Und auch – oder gerade weil – erst kürzlich wieder ein Aufschrei gegen eine „Notfallgebühr“ ertönte, möchte ich nochmals auf diese für mich unabdingbare Forderung hinweisen. Es müssen das Bewusstsein der Patienten für ihre eigene Gesundheit geschärft und ihnen Wege aufgezeigt werden, wie sie gut und effizient behandelt werden können, ohne dass es zu einem Missbrauch teurer Strukturen kommt, was letztlich die Versorgung akut Kranker perspektivisch gefährdet.
Frau Kollegin Dr. Christine Wagner aus dem Dienstbereich Aue beklagte kürzlich, wie gedankenlos Patienten den Bereitschaftsdienst in Anspruch nehmen und ärztliche Leistungen geradezu vergeuden. „Weshalb müssen wir nachts und an den Wochenenden pro Einsatz bei Ausweitung des Einsatzgebietes zwei bis drei Stunden auf der Straße zubringen, um dem Patienten während eines zehnminütigen Hausbesuches zu erklären, dass das gestern verordnete Antibiotikum noch nicht die gewünschte Heilung bringen kann und Schmerzmittel nur helfen, wenn man sie auch nimmt?“, fragt sie in ihrem Brief, der der KV Sachsen vorliegt. Und genau diesen Missbrauch meine ich, wenn ich immer wieder auf die Notfallgebühr zurückkomme, denn ich halte dieses Steuerungselement nach wie vor für unentbehrlich und in einer Höhe von 20 Euro – das entspricht etwa drei Schachteln versteuerter Zigaretten – für durchaus moderat – und ich habe auch kein Problem damit, dass dies momentan keine populäre Forderung ist.

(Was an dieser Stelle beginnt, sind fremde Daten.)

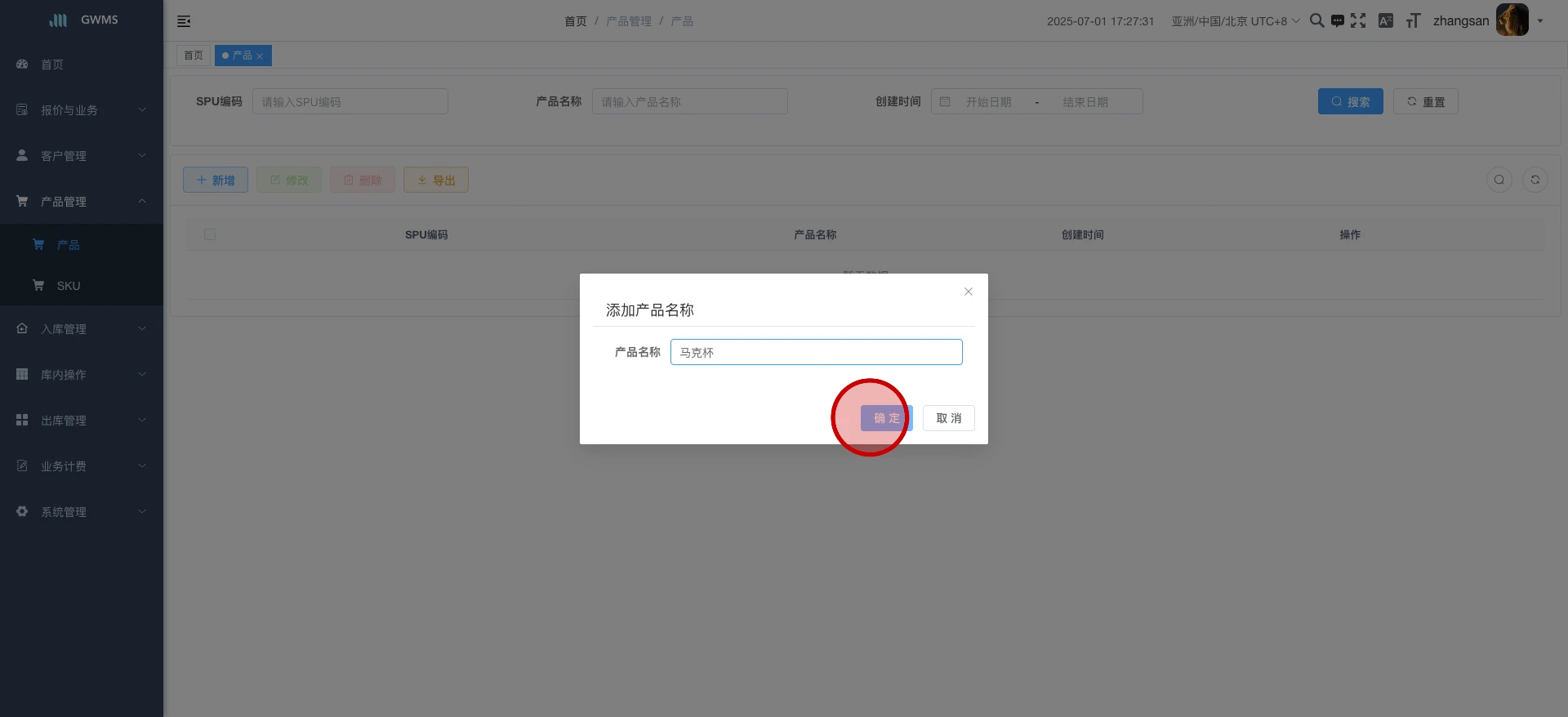Expand the 系统管理 sidebar menu
This screenshot has width=1568, height=717.
(x=82, y=512)
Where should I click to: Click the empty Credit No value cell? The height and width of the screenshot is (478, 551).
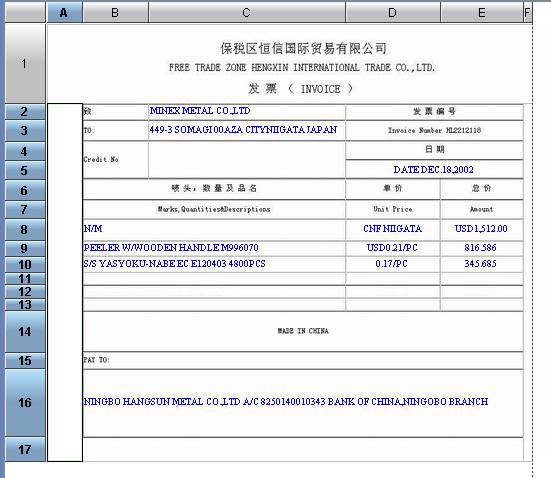point(247,160)
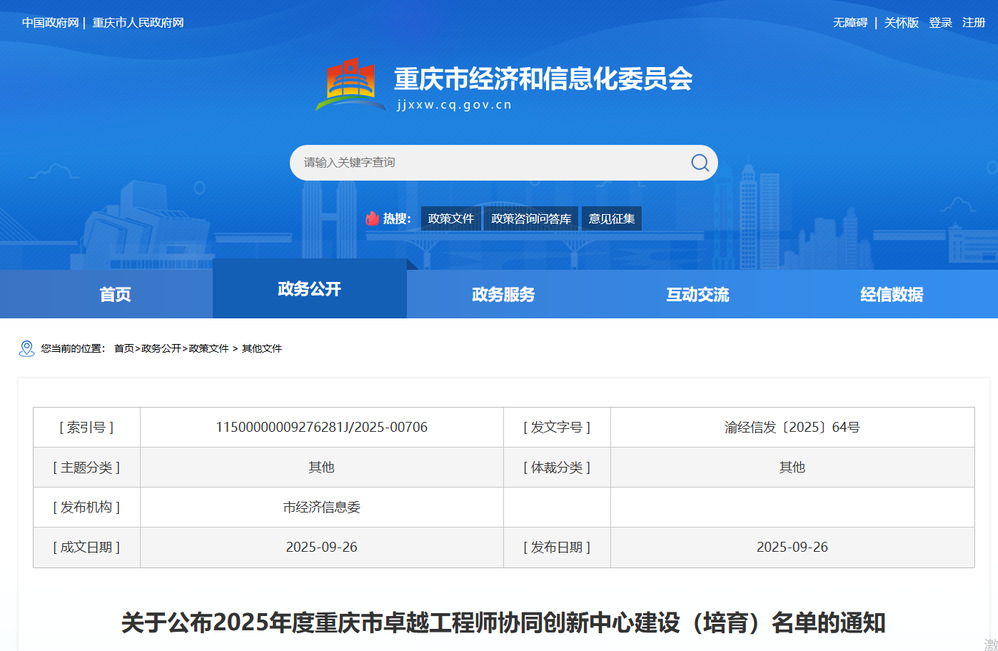
Task: Click the location pin breadcrumb icon
Action: point(27,348)
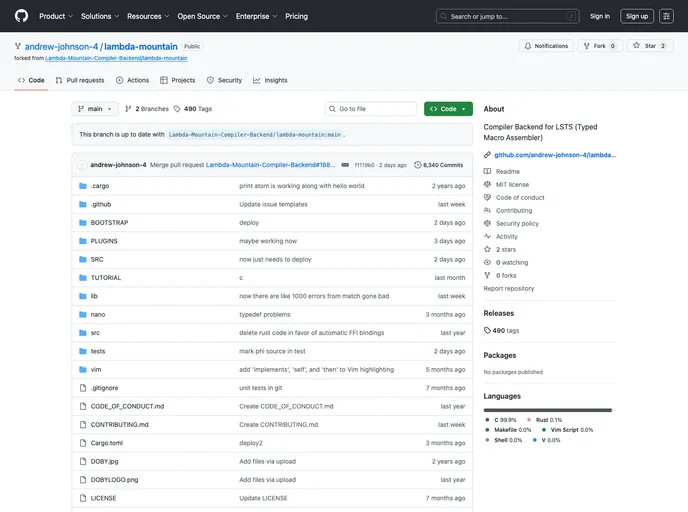Expand the main branch selector dropdown

click(x=95, y=109)
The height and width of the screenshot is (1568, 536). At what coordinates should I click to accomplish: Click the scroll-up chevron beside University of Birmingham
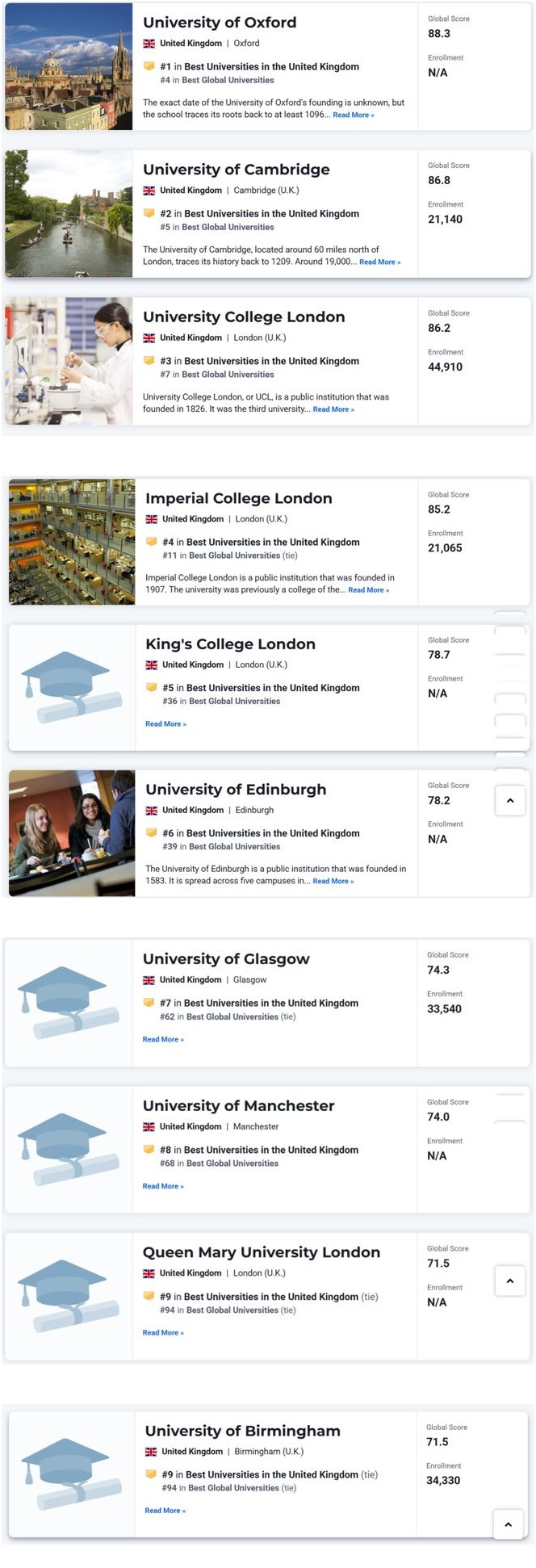tap(509, 1524)
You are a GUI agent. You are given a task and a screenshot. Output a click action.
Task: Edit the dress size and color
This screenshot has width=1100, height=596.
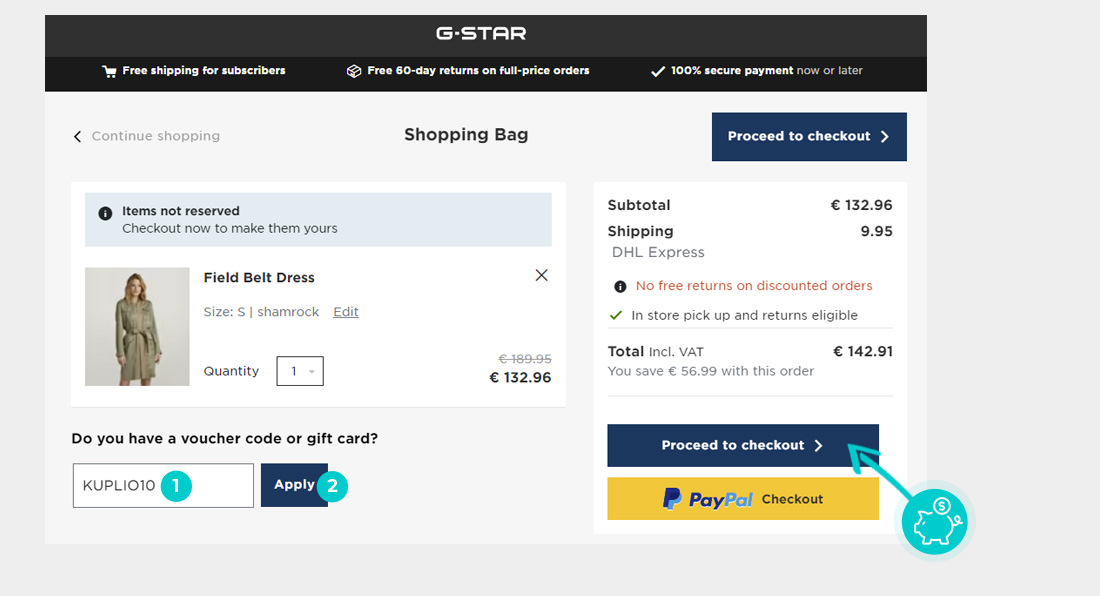pyautogui.click(x=346, y=312)
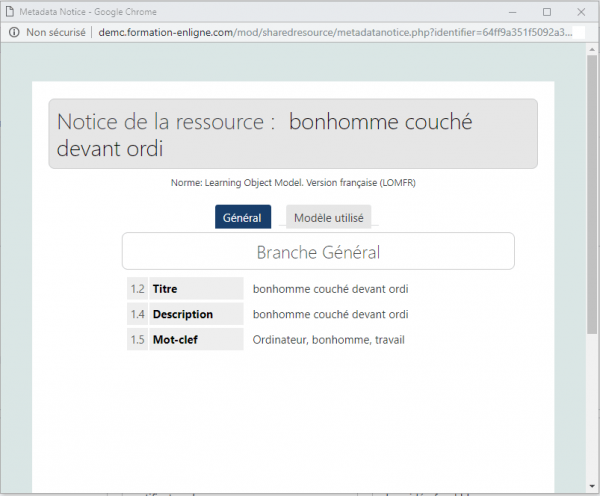Click the page icon in the title bar
The width and height of the screenshot is (600, 496).
click(10, 10)

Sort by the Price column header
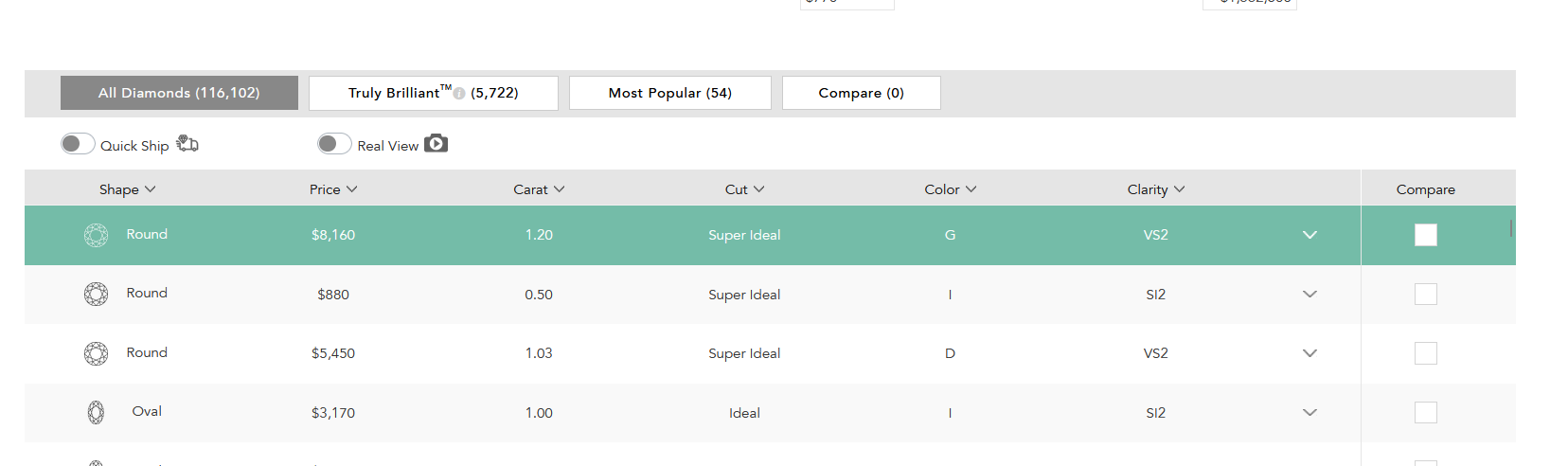pos(332,189)
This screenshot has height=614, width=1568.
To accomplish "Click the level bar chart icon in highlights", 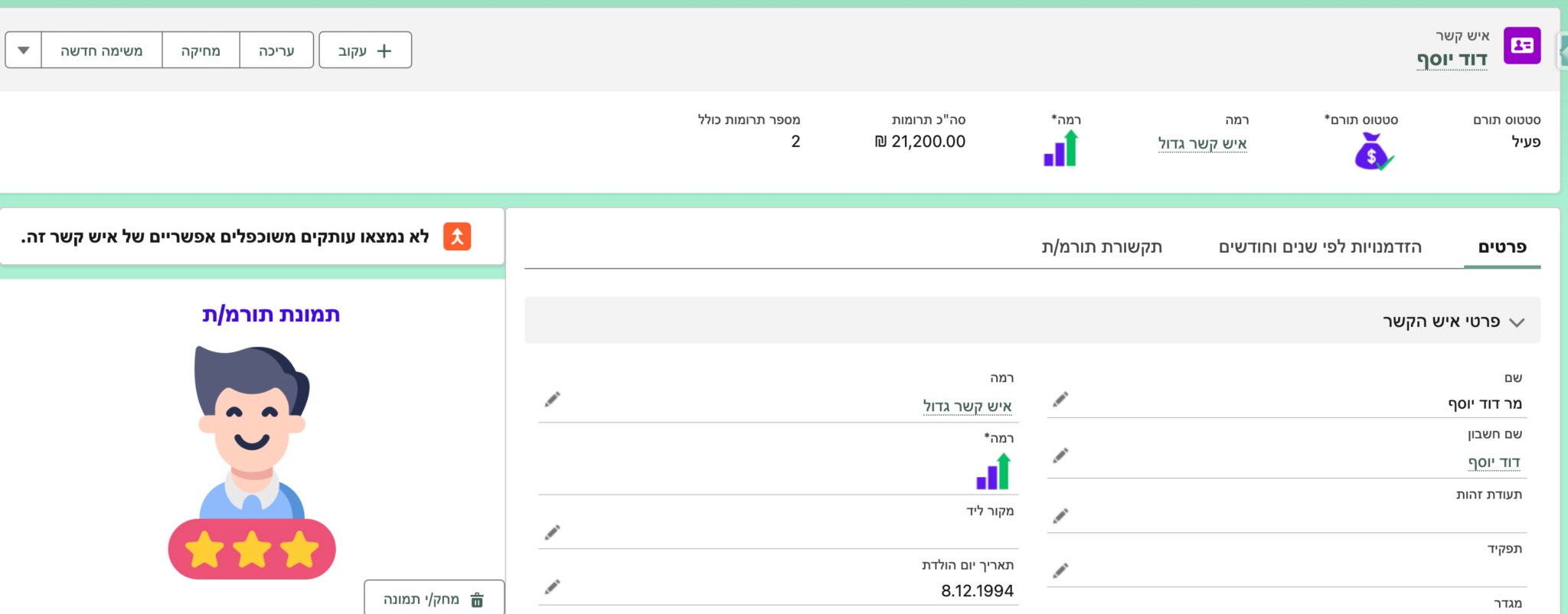I will pyautogui.click(x=1061, y=149).
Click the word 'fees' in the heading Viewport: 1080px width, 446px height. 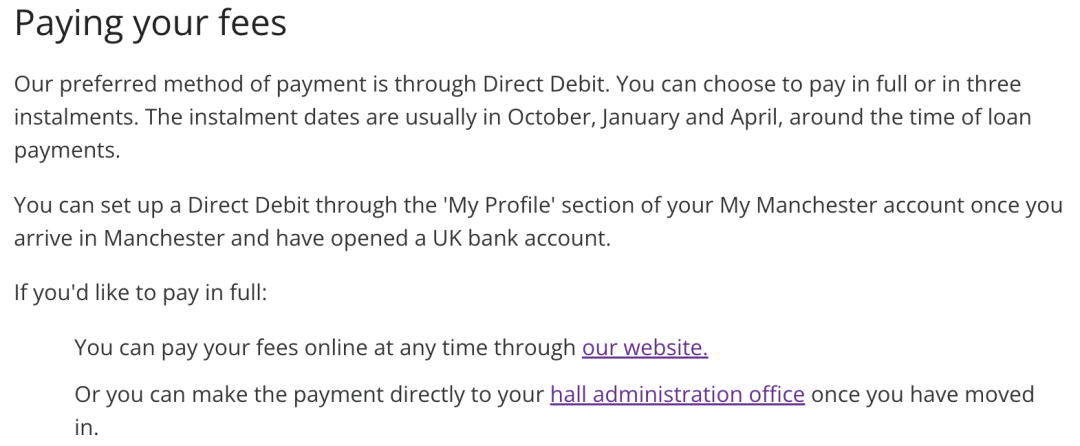(x=249, y=25)
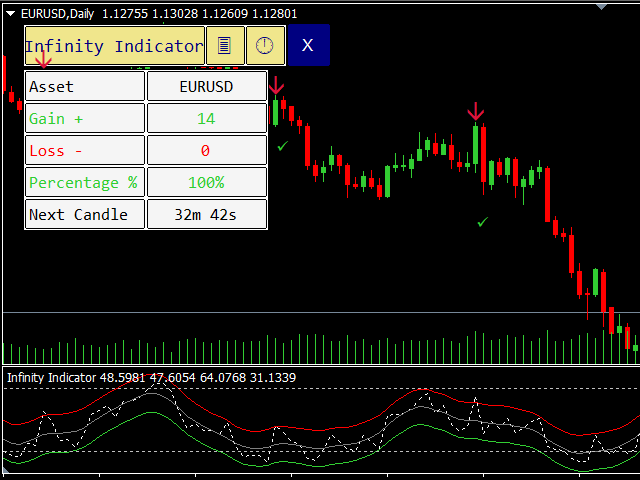Viewport: 640px width, 480px height.
Task: Click the Next Candle label cell
Action: pos(85,215)
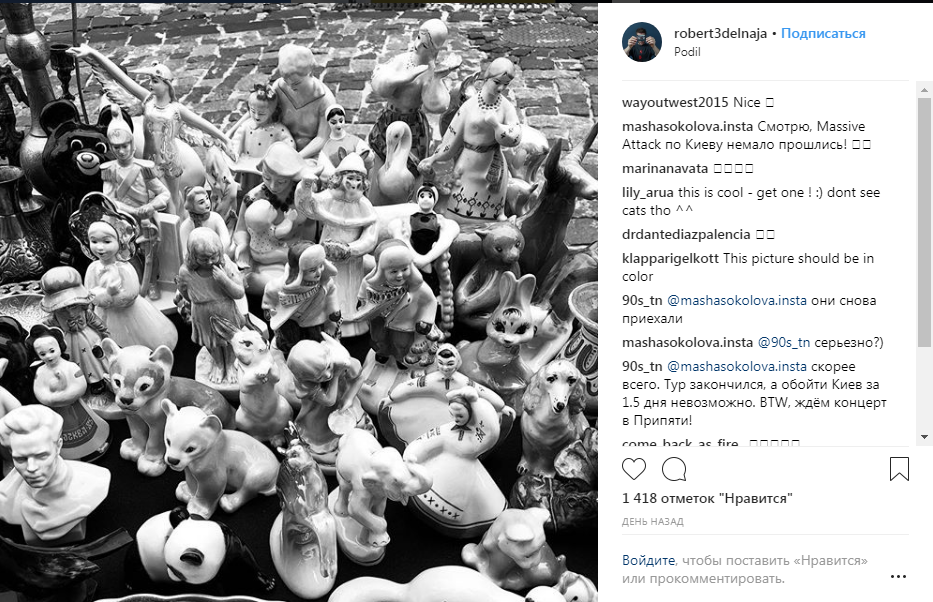933x602 pixels.
Task: Click the comments scrollbar up arrow
Action: click(924, 90)
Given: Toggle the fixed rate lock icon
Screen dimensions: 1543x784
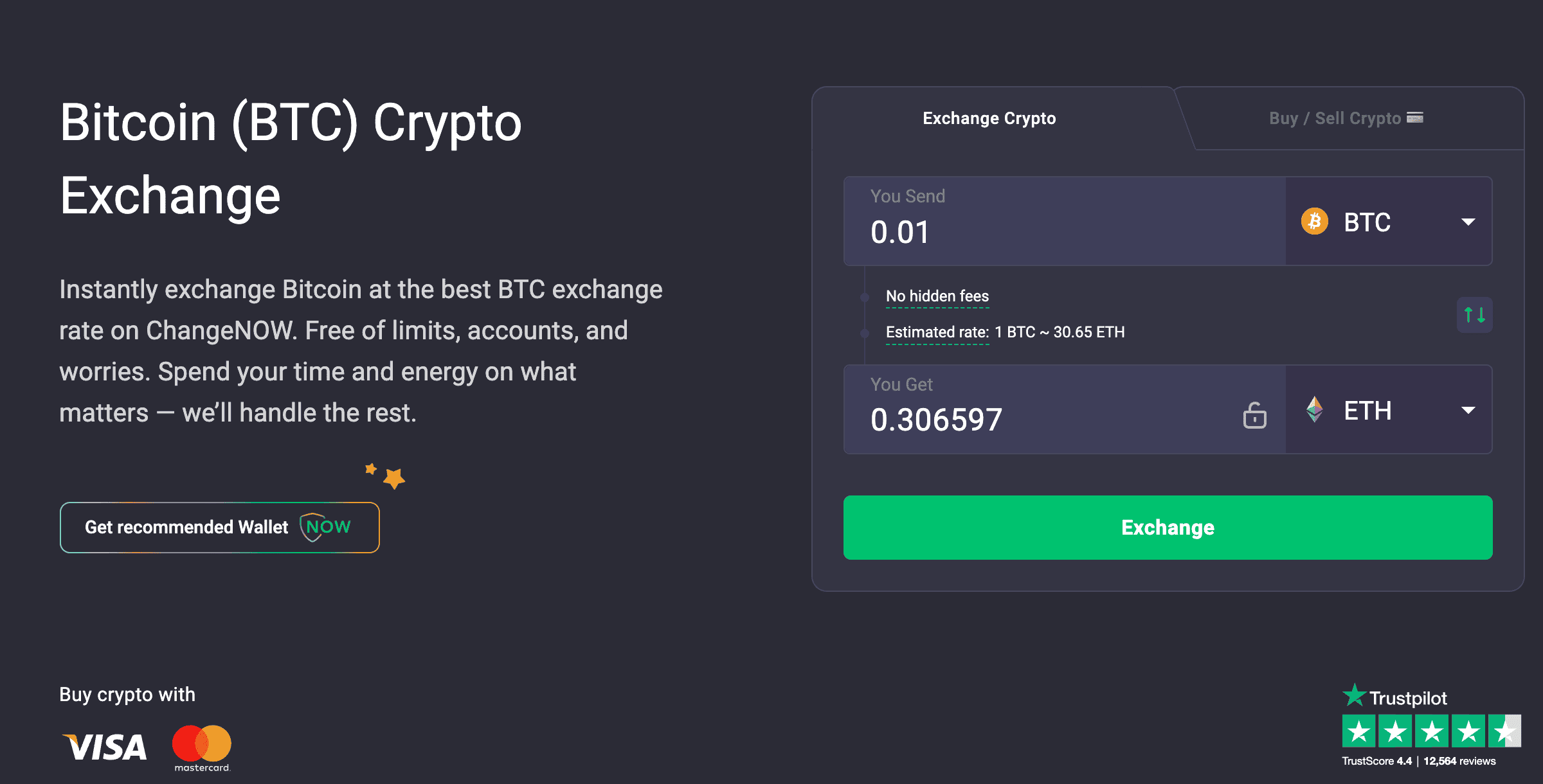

Liebe Kolleginnen und Kollegen, die erste Etappe der Umsetzung ist angelaufen, und ich kann jetzt schon sagen – der Mut zur Änderung hat sich gelohnt. Trotz mancher Zweifel Ihrerseits und trotz der entstandenen Zusatzkosten halte ich die Bereitschaftsdienstreform für ein zukunftsweisendes System, denn sie lässt weitere Möglichkeiten zu, die letztlich zur Entlastung der Ärzteschaft führen sollen – und werden. Und sie ist als „lernendes System“ angelegt. Die in der Pilotphase gewonnenen Erkenntnisse werden in die Weiterentwicklung einfließen und die Organisationsstruktur wird danach angepasst, bevor dann im Herbst 2019 der schrittweise Rollout bis 2021 erfolgen wird. Natürlich gibt es auch einzelne kritische Stimmen, aber was wir nicht erwartet hätten: Schon jetzt bedauern einige Kolleginnen und Kollegen, dass die Reform in ihrem Dienstbereich erst später wirksam wird.
Auf keinen Fall möchte ich an dieser Stelle verschweigen, dass die Bereitschaftsdienstreform (wenn auch erst voraussichtlich ab Anfang 2020) in Form der neuen Umlage die Vertragsärzte nicht unerheblich finanziell belasten kann. Für die Akzeptanz dieser Nebenwirkung danke ich den Kolleginnen und Kollegen und verspreche, dass wir zum einen so sparsam wie möglich wirtschaften werden, zum anderen aber auch weiterhin die Politik auffordern, das Bestellte auch vollständig zu bezahlen.
Zum Schluss möchte ich es nicht versäumen, mich bei allen zu bedanken, die so entschlossen an der Einrichtung der Bereitschaftspraxen mitgewirkt haben: allen Ärzten und dem medizinischen Personal in den Pilotregionen für ihre Einsatzbereitschaft und den Willen, neue Verantwortung zu übernehmen, den Kliniken für ihr Entgegenkommen, den Mitarbeitern der Fahrdienste und allen Mitarbeitern, die an der Planung, Konzeptionierung und Umsetzung mitgewirkt haben.